The Lord calls. This is an undoubted fact. The Lord calls continuously and calls first of all to life. We just need to look up and contemplate the beauty we are surrounded by. We just need to look inside. Beauty is all around us and within us, and it speaks to us of the life of God.
Scripture, too, tells us about a God who speaks. God speaks to man, speaks to each one and calls each one by name: “The Lord said to Abram: Go forth from your land, your relatives, and from your father’s house…” (Gn 12,1).
And when God speaks, God creates, gives life, calls to life. “Then God said: Let there be light, and there was light.” (Gn 1, 3); “And when he had said this, [Jesus] cried out in a loud voice, Lazarus, come out!” The dead man came out, tied hand and foot with burial bands, and his face was wrapped in a cloth. So Jesus said to them, “Untie him and let him go.” (Jn 11, 43-44).
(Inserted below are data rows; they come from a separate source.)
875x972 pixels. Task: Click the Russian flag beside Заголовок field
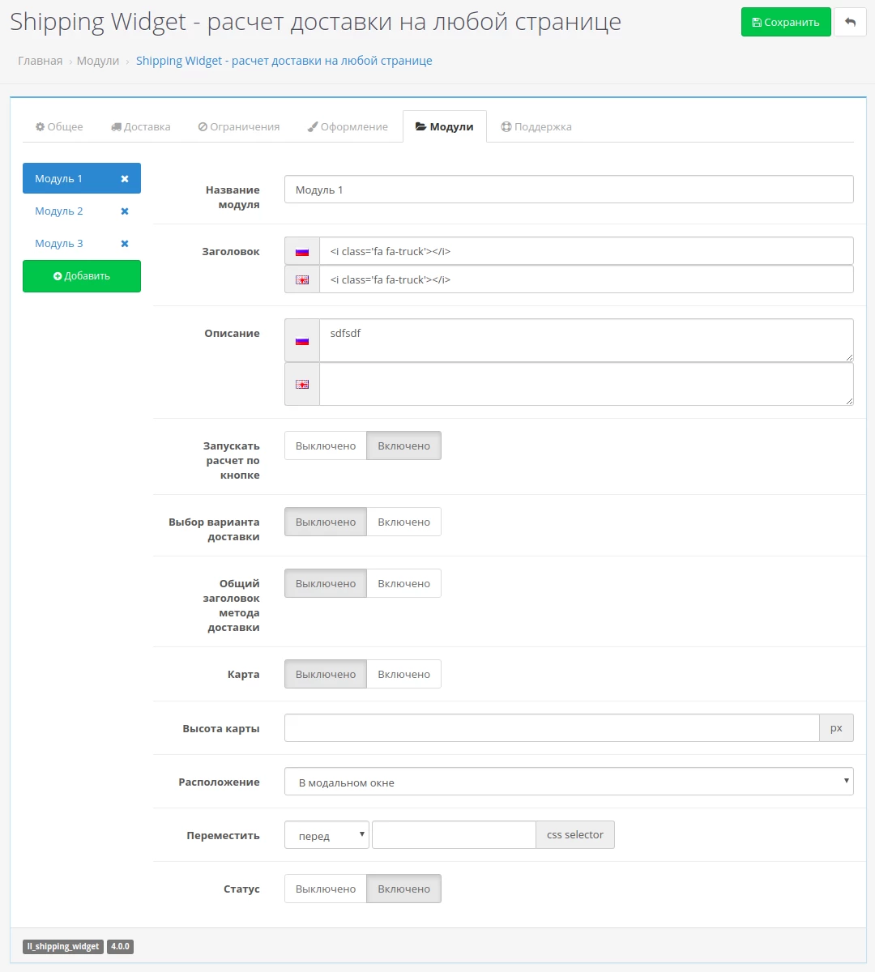coord(302,251)
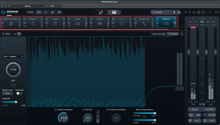The image size is (220, 125).
Task: Open the IRC 4 - Modern dropdown
Action: (13, 56)
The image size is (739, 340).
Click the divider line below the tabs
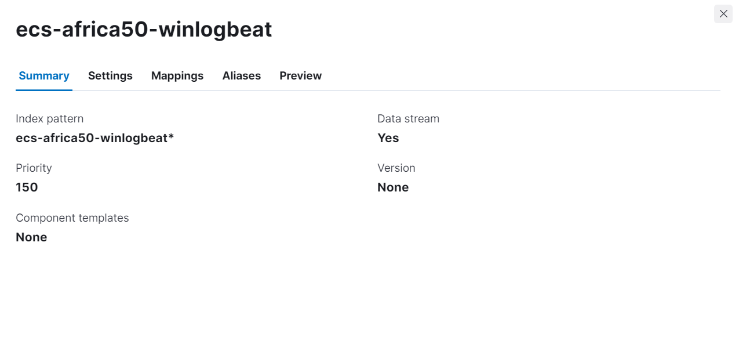(x=406, y=91)
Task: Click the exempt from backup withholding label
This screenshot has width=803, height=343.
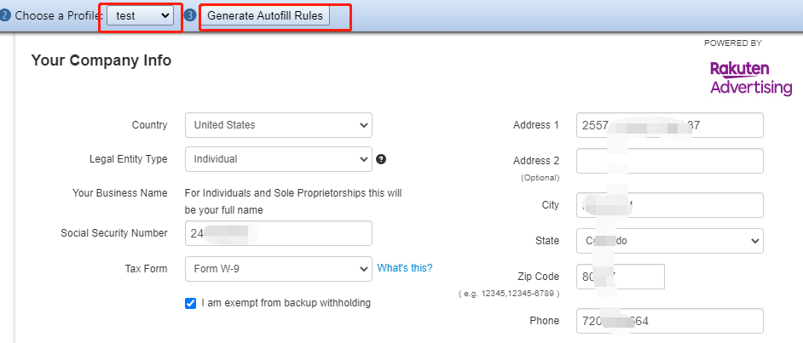Action: coord(286,303)
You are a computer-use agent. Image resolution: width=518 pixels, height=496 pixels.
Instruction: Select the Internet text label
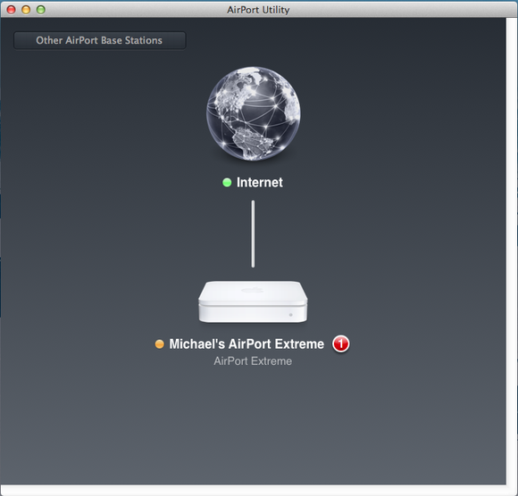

Each of us experiences this call of God. We live, we are called to live. We are always searching and intent on discovering the root source and the ultimate goal of our life. The Lord speaks to us and wants to give us all of himself, he wants to give us his love, the full sense of things and of life. And he has always done so, even today, now, here, giving us his Son Jesus, his Spirit, through the Church, through the sacraments, through the Word of God, through creation and the people who accompany us in the journey of life.
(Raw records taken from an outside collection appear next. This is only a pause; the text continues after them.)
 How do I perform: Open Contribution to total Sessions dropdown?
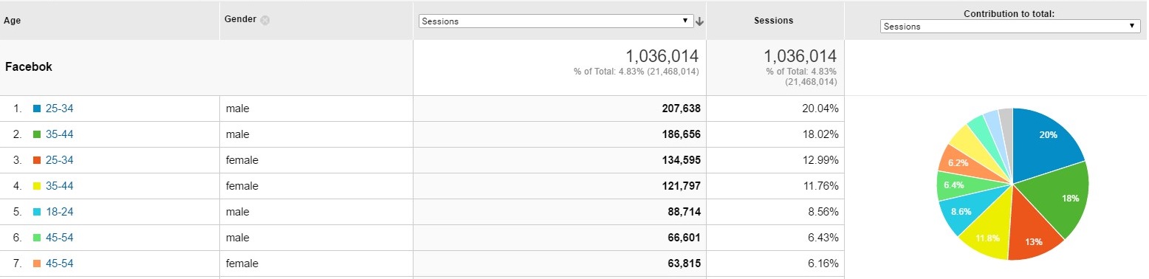[x=1011, y=26]
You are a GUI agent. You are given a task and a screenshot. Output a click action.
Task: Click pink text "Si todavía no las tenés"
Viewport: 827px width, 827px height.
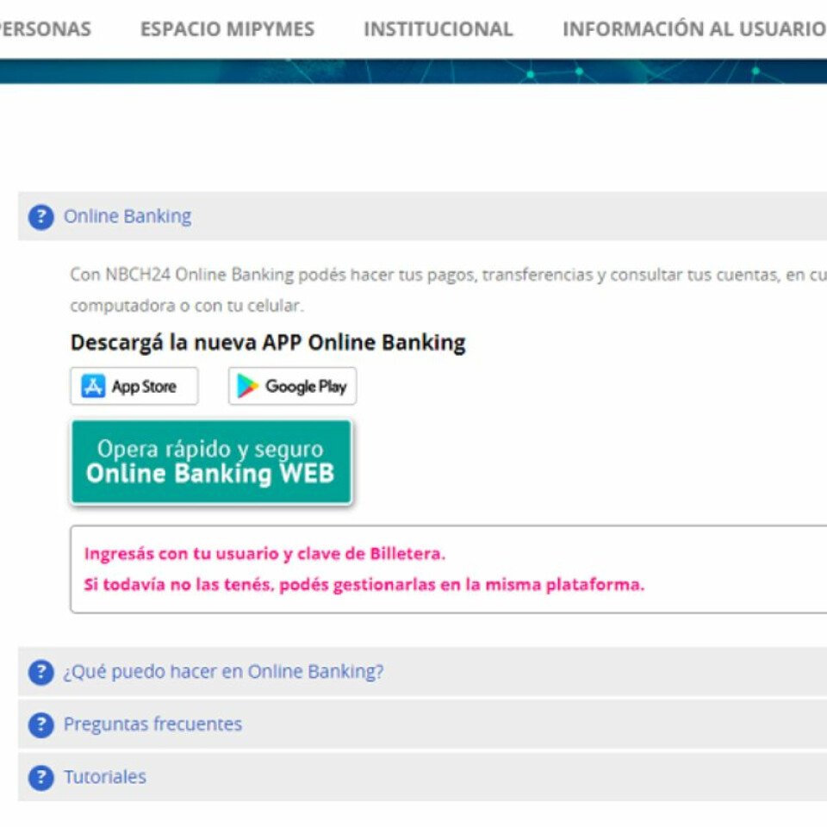click(x=364, y=585)
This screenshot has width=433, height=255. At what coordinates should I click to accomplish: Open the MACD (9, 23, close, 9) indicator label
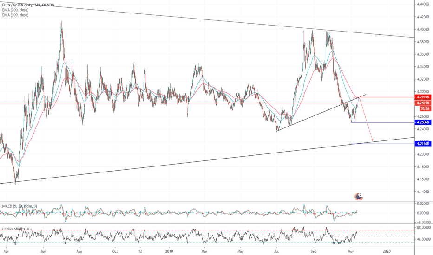coord(20,206)
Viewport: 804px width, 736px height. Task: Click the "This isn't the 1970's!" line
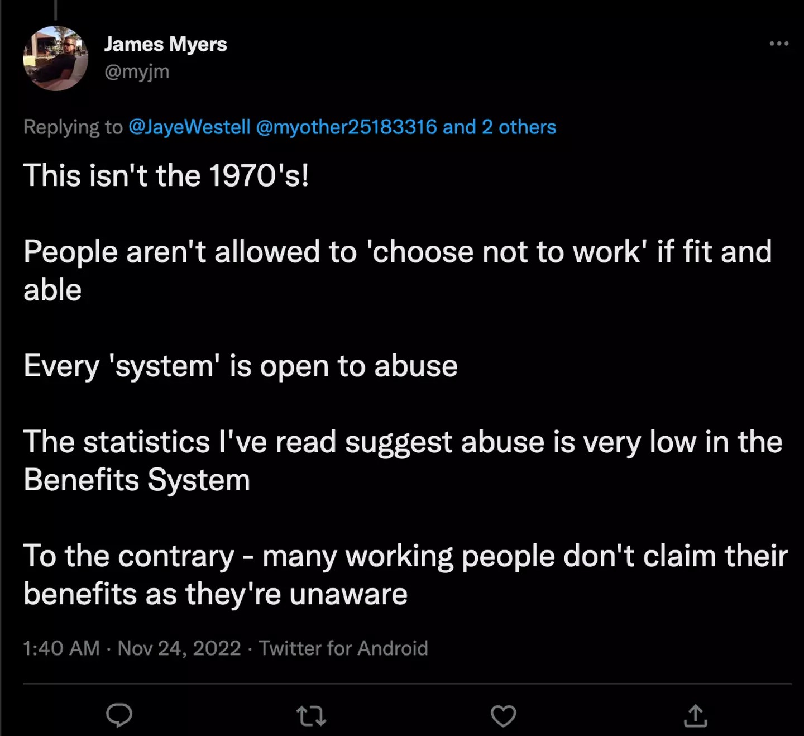[166, 176]
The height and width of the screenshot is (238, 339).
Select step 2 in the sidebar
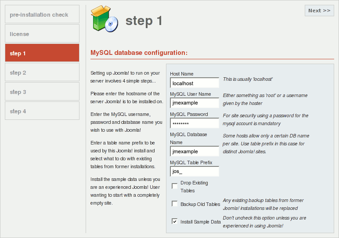click(42, 72)
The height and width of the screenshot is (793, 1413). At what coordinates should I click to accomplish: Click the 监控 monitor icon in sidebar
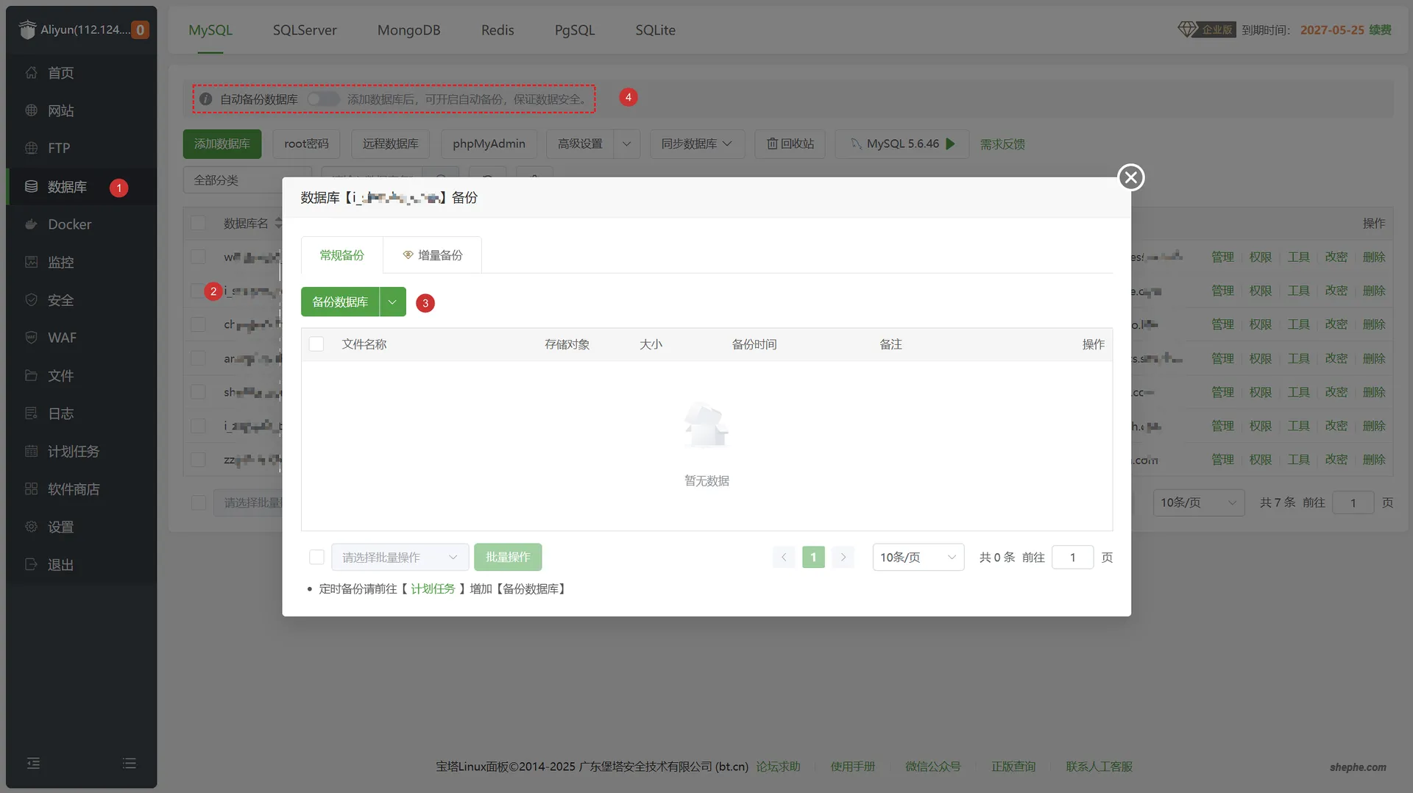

Everything speaks to us of the life of God. God is present in all things.
Listening, recognizing and trying to create a personal response to life become the most important thing to do. Listening to the silence within us in which the Lord wants to meet us. Listening to and praying the Word of God. Admiring and marveling at the beauty of creation. Participating actively in the life of the Christian community and in the world, collaborating in God’s work of reconciliation and justice. To feel challenged by the reality that surrounds us and to respond with the best of our possibilities, abilities and will, in the present moment, for a greater good.
The acceptance of God’s call to life thus becomes a continuous listening and questioning, an openness to the life and the newness of God himself, an art of discernment, a freedom and a skill in responding, a receiving of life and imitating God in the way we donate this same life. This is the freedom and happiness to which, therefore, we are all called, in every state and condition of life, celibate, consecrated or married: in loving and giving life just as God first loved us and gave us his life. And living like that is beautiful.